>>>

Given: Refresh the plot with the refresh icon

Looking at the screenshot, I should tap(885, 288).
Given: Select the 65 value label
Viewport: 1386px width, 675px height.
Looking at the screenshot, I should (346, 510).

<<<

TASK INSTRUCTIONS: Please copy out the preceding data in full, exactly as written.

WRITTEN RESPONSE:
Given: Refresh the plot with the refresh icon

Looking at the screenshot, I should tap(885, 288).
Given: Select the 65 value label
Viewport: 1386px width, 675px height.
Looking at the screenshot, I should (346, 510).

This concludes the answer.